Return each line of the data below unchanged, keeping every character and the original line order.

__Given data__.
>> start

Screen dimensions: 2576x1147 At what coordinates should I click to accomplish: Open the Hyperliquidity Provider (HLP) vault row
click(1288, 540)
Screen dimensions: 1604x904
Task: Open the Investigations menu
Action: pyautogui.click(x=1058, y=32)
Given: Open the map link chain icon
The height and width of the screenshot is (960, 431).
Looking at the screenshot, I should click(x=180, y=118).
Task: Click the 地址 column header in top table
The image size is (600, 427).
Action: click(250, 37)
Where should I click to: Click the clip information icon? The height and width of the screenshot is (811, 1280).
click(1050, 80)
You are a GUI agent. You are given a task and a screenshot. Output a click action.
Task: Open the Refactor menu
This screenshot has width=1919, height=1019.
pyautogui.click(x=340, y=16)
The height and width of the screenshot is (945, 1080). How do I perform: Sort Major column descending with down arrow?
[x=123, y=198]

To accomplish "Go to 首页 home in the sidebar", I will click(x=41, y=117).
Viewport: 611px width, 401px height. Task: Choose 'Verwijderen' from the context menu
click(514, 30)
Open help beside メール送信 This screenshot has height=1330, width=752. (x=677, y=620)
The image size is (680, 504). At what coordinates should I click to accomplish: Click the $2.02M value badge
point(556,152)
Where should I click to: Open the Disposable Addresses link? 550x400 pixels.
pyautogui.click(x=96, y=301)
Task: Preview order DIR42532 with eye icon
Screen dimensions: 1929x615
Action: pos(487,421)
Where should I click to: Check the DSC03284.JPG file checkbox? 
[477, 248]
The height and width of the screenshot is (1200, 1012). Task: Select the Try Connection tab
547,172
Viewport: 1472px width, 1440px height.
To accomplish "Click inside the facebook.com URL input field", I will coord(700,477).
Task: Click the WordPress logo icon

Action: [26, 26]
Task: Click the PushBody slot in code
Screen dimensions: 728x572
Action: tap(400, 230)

>> end

__Exercise solution__.
Screen dimensions: 2576x1147 At what coordinates should I click to accomplish: Open the Hyperliquidity Provider (HLP) vault row
click(1288, 540)
Screen dimensions: 1604x904
Task: Open the Investigations menu
Action: pyautogui.click(x=1058, y=32)
Given: Open the map link chain icon
The height and width of the screenshot is (960, 431).
Looking at the screenshot, I should click(x=180, y=118).
Task: Click the 地址 column header in top table
The image size is (600, 427).
Action: click(250, 37)
Where should I click to: Click the clip information icon? The height and width of the screenshot is (811, 1280).
click(1050, 80)
You are a GUI agent. You are given a task and a screenshot. Output a click action.
Task: Open the Refactor menu
This screenshot has width=1919, height=1019.
pyautogui.click(x=340, y=16)
The height and width of the screenshot is (945, 1080). How do I perform: Sort Major column descending with down arrow?
[x=123, y=198]

To accomplish "Go to 首页 home in the sidebar", I will click(x=41, y=117).
Viewport: 611px width, 401px height. Task: Choose 'Verwijderen' from the context menu
click(514, 30)
Open help beside メール送信 This screenshot has height=1330, width=752. (x=677, y=620)
The image size is (680, 504). At what coordinates should I click to accomplish: Click the $2.02M value badge
point(556,152)
Where should I click to: Open the Disposable Addresses link? 550x400 pixels.
pyautogui.click(x=96, y=301)
Task: Preview order DIR42532 with eye icon
Screen dimensions: 1929x615
Action: pos(487,421)
Where should I click to: Check the DSC03284.JPG file checkbox? 
[477, 248]
The height and width of the screenshot is (1200, 1012). Task: Select the Try Connection tab
547,172
Viewport: 1472px width, 1440px height.
To accomplish "Click inside the facebook.com URL input field", I will coord(700,477).
Task: Click the WordPress logo icon

Action: [26, 26]
Task: Click the PushBody slot in code
Screen dimensions: 728x572
Action: tap(400, 230)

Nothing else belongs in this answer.